STATED EXERCISE:
Copy the items below, swapping "The height and width of the screenshot is" for "The screenshot dimensions are" everywhere and leaving every other part as it stands.

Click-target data
★ ★ ★ ★

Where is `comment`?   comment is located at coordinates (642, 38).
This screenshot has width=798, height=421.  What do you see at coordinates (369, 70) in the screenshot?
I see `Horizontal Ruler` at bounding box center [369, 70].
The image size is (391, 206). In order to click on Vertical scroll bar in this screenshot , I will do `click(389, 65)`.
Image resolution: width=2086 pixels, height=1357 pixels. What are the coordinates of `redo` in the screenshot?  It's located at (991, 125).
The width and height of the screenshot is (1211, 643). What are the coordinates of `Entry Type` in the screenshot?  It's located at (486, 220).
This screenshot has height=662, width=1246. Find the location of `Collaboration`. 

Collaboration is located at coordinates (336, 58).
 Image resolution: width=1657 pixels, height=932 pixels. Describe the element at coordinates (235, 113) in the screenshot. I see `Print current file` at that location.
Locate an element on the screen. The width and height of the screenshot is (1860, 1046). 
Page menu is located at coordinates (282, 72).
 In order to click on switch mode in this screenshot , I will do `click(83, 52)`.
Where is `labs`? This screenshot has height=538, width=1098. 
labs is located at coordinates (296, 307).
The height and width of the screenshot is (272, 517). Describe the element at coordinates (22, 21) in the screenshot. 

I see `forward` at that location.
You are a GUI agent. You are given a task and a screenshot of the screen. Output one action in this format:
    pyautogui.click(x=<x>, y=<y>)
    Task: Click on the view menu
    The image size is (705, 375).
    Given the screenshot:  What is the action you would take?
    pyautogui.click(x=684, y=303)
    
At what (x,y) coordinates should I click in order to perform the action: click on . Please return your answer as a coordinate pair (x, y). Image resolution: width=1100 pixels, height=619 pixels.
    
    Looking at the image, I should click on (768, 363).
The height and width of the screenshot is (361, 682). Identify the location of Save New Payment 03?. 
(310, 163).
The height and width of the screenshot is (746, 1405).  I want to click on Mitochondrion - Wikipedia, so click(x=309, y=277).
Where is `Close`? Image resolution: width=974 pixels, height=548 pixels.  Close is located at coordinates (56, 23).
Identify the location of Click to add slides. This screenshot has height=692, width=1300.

★ ★ ★ ★

FULL SOLUTION:
Where is `comment`?   comment is located at coordinates (642, 38).
This screenshot has width=798, height=421.  What do you see at coordinates (369, 70) in the screenshot?
I see `Horizontal Ruler` at bounding box center [369, 70].
The image size is (391, 206). In order to click on Vertical scroll bar in this screenshot , I will do `click(389, 65)`.
Image resolution: width=2086 pixels, height=1357 pixels. What are the coordinates of `redo` in the screenshot?  It's located at (991, 125).
The width and height of the screenshot is (1211, 643). What are the coordinates of `Entry Type` in the screenshot?  It's located at (486, 220).
This screenshot has height=662, width=1246. Find the location of `Collaboration`. 

Collaboration is located at coordinates (336, 58).
 Image resolution: width=1657 pixels, height=932 pixels. Describe the element at coordinates (235, 113) in the screenshot. I see `Print current file` at that location.
Locate an element on the screen. The width and height of the screenshot is (1860, 1046). 
Page menu is located at coordinates (282, 72).
 In order to click on switch mode in this screenshot , I will do `click(83, 52)`.
Where is `labs`? This screenshot has height=538, width=1098. 
labs is located at coordinates (296, 307).
The screenshot dimensions are (272, 517). Describe the element at coordinates (22, 21) in the screenshot. 

I see `forward` at that location.
You are a GUI agent. You are given a task and a screenshot of the screen. Output one action in this format:
    pyautogui.click(x=<x>, y=<y>)
    Task: Click on the view menu
    The image size is (705, 375).
    Given the screenshot:  What is the action you would take?
    pyautogui.click(x=684, y=303)
    
At what (x,y) coordinates should I click in order to perform the action: click on . Please return your answer as a coordinate pair (x, y). Image resolution: width=1100 pixels, height=619 pixels.
    
    Looking at the image, I should click on (768, 363).
The screenshot dimensions are (361, 682). Identify the location of Save New Payment 03?. 
(310, 163).
The screenshot dimensions are (746, 1405).  I want to click on Mitochondrion - Wikipedia, so click(x=309, y=277).
Where is `Close`? Image resolution: width=974 pixels, height=548 pixels.  Close is located at coordinates (56, 23).
Identify the location of Click to add slides. This screenshot has height=692, width=1300.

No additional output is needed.